═════ Entries ═════
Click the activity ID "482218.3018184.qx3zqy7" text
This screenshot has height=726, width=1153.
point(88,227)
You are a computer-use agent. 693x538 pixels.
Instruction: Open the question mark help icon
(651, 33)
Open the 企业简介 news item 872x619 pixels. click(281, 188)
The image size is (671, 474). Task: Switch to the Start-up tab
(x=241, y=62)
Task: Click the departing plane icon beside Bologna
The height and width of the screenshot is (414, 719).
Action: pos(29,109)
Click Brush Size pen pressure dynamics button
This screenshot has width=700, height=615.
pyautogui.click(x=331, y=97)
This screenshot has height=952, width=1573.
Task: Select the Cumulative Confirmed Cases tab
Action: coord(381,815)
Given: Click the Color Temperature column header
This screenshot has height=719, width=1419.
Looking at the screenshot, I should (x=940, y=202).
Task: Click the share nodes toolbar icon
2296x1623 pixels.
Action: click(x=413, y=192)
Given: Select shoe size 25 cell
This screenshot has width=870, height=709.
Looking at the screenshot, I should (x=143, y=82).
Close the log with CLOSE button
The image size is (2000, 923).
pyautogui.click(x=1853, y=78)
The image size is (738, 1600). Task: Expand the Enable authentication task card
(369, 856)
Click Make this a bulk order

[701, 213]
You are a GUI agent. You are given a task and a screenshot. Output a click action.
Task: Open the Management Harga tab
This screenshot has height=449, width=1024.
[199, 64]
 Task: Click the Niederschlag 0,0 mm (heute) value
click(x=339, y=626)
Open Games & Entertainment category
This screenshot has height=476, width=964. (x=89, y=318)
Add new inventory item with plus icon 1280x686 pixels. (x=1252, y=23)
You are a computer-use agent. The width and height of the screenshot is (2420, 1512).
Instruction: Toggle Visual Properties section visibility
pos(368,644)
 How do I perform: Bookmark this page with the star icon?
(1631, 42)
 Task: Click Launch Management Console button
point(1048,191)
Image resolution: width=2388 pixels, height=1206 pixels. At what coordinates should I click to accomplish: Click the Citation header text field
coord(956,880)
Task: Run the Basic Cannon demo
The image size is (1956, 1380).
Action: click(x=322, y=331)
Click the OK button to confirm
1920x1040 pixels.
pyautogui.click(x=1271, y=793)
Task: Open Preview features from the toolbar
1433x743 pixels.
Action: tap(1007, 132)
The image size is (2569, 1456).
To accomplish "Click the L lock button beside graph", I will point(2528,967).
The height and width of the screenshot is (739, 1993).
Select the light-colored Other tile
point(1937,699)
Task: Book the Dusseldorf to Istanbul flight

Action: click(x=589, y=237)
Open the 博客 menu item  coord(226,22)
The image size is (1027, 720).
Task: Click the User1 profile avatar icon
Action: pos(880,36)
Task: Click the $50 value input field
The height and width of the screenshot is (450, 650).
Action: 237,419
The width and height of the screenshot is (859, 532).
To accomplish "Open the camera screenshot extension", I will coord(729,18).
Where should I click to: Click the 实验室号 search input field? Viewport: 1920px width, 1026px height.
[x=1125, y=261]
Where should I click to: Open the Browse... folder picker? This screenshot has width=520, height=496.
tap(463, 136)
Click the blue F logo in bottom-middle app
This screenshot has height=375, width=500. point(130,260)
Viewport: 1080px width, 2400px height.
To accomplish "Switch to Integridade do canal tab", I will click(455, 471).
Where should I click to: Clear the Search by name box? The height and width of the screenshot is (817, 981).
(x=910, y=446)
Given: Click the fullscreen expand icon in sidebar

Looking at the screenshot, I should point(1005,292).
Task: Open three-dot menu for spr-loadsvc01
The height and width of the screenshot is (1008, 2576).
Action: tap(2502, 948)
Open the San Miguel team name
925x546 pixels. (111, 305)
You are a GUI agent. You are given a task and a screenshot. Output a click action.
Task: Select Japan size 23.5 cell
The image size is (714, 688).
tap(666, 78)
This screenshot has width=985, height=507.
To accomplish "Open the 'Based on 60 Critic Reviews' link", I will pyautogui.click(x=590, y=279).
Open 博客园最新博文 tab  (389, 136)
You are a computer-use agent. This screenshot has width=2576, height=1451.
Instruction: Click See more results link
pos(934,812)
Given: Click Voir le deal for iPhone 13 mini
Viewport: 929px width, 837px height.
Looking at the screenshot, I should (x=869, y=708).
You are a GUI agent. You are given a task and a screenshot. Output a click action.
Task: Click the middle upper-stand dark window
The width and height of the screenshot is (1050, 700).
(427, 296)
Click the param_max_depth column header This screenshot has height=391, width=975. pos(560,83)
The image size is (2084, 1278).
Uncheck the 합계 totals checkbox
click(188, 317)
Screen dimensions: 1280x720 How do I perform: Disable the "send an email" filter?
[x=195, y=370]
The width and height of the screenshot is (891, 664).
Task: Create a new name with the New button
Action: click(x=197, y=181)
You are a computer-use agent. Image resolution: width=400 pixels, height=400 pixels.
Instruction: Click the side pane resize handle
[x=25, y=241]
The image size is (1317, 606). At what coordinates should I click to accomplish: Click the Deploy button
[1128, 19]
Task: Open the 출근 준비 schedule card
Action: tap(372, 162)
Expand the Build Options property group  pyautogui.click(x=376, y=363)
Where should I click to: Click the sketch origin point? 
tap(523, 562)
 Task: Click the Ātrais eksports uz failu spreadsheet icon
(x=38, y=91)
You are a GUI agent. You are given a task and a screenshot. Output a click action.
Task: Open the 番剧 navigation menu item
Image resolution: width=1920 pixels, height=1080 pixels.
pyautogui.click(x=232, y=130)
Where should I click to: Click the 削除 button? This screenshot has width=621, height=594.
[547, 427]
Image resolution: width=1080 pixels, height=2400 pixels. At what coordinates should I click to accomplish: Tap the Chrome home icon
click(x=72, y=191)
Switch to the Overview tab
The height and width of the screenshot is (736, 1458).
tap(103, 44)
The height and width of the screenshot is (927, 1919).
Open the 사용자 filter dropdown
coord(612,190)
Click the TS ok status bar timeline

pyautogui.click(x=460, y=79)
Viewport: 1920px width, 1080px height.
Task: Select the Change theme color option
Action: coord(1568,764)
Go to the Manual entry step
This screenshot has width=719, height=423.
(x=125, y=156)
═════
» Your task: Render the stretch of the entries that opens with the line containing "Open the 企业简介" and closes with the line containing "Action: pos(29,109)", both lines included, as a JSON list of strings with one string per line and blank lines omitted.

» Exercise output:
[
  "Open the 企业简介 news item 872x619 pixels. click(281, 188)",
  "The image size is (671, 474). Task: Switch to the Start-up tab",
  "(x=241, y=62)",
  "Task: Click the departing plane icon beside Bologna",
  "The height and width of the screenshot is (414, 719).",
  "Action: pos(29,109)"
]